Stored items
---+---
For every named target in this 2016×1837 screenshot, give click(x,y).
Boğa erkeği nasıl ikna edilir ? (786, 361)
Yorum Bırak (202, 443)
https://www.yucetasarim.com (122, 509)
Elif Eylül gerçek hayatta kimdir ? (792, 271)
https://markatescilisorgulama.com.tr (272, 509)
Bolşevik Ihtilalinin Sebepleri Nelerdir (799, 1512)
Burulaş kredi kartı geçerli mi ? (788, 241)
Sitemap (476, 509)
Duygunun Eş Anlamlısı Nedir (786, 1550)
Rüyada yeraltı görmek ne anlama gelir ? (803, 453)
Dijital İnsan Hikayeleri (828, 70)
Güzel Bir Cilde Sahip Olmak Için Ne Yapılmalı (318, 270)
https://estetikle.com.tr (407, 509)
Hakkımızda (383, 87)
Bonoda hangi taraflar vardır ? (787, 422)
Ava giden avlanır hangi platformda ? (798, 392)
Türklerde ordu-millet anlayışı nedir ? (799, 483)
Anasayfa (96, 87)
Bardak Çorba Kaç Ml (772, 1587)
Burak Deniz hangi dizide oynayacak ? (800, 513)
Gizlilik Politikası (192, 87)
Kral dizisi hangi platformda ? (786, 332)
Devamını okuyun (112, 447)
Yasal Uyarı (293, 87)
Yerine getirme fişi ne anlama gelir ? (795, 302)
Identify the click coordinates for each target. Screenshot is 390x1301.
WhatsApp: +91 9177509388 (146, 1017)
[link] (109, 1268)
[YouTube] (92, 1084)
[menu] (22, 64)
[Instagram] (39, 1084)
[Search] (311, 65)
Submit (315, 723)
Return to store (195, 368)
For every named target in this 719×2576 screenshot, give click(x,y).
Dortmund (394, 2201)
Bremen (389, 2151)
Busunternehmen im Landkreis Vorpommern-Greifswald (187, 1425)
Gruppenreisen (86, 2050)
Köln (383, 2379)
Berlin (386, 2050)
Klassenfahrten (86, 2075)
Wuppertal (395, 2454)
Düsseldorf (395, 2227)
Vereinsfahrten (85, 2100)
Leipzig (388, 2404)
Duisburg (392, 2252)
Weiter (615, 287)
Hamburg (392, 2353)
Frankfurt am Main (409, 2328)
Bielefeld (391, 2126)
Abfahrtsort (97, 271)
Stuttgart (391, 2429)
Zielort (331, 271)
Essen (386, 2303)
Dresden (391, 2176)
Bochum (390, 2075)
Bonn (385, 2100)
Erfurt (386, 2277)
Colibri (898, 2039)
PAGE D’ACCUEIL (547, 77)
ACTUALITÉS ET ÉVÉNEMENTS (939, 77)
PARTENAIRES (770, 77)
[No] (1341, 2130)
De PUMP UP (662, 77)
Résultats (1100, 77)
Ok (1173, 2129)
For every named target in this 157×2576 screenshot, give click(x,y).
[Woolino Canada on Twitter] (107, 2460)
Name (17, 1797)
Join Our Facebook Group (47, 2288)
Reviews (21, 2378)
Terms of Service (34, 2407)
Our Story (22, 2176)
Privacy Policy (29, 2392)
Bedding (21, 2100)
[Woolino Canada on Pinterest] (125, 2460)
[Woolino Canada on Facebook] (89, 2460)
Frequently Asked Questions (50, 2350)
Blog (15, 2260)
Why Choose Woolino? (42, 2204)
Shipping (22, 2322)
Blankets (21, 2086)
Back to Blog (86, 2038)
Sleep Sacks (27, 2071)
---+---
Retype the entries in full. Keep every line identical.

For every named target in this 2016×1837 screenshot, give click(x,y).
Boğa erkeği nasıl ikna edilir ? (786, 361)
Yorum Bırak (202, 443)
https://www.yucetasarim.com (122, 509)
Elif Eylül gerçek hayatta kimdir ? (792, 271)
https://markatescilisorgulama.com.tr (272, 509)
Bolşevik Ihtilalinin Sebepleri Nelerdir (799, 1512)
Burulaş kredi kartı geçerli mi ? (788, 241)
Sitemap (476, 509)
Duygunun Eş Anlamlısı Nedir (786, 1550)
Rüyada yeraltı görmek ne anlama gelir ? (803, 453)
Dijital İnsan Hikayeleri (828, 70)
Güzel Bir Cilde Sahip Olmak Için Ne Yapılmalı (318, 270)
https://estetikle.com.tr (407, 509)
Hakkımızda (383, 87)
Bonoda hangi taraflar vardır ? (787, 422)
Ava giden avlanır hangi platformda ? (798, 392)
Türklerde ordu-millet anlayışı nedir ? (799, 483)
Anasayfa (96, 87)
Bardak Çorba Kaç Ml (772, 1587)
Burak Deniz hangi dizide oynayacak ? (800, 513)
Gizlilik Politikası (192, 87)
Kral dizisi hangi platformda ? (786, 332)
Devamını okuyun (112, 447)
Yasal Uyarı (293, 87)
Yerine getirme fişi ne anlama gelir ? (795, 302)
Identify the click coordinates for each target. Screenshot is 390x1301.
WhatsApp: +91 9177509388 (146, 1017)
[link] (109, 1268)
[YouTube] (92, 1084)
[menu] (22, 64)
[Instagram] (39, 1084)
[Search] (311, 65)
Submit (315, 723)
Return to store (195, 368)
For every named target in this 719×2576 screenshot, give click(x,y).
Dortmund (394, 2201)
Bremen (389, 2151)
Busunternehmen im Landkreis Vorpommern-Greifswald (187, 1425)
Gruppenreisen (86, 2050)
Köln (383, 2379)
Berlin (386, 2050)
Klassenfahrten (86, 2075)
Wuppertal (395, 2454)
Düsseldorf (395, 2227)
Vereinsfahrten (85, 2100)
Leipzig (388, 2404)
Duisburg (392, 2252)
Weiter (615, 287)
Hamburg (392, 2353)
Frankfurt am Main (409, 2328)
Bielefeld (391, 2126)
Abfahrtsort (97, 271)
Stuttgart (391, 2429)
Zielort (331, 271)
Essen (386, 2303)
Dresden (391, 2176)
Bochum (390, 2075)
Bonn (385, 2100)
Erfurt (386, 2277)
Colibri (898, 2039)
PAGE D’ACCUEIL (547, 77)
ACTUALITÉS ET ÉVÉNEMENTS (939, 77)
PARTENAIRES (770, 77)
[No] (1341, 2130)
De PUMP UP (662, 77)
Résultats (1100, 77)
Ok (1173, 2129)
For every named target in this 157×2576 screenshot, give click(x,y).
[Woolino Canada on Twitter] (107, 2460)
Name (17, 1797)
Join Our Facebook Group (47, 2288)
Reviews (21, 2378)
Terms of Service (34, 2407)
Our Story (22, 2176)
Privacy Policy (29, 2392)
Bedding (21, 2100)
[Woolino Canada on Pinterest] (125, 2460)
[Woolino Canada on Facebook] (89, 2460)
Frequently Asked Questions (50, 2350)
Blog (15, 2260)
Why Choose Woolino? (42, 2204)
Shipping (22, 2322)
Blankets (21, 2086)
Back to Blog (86, 2038)
Sleep Sacks (27, 2071)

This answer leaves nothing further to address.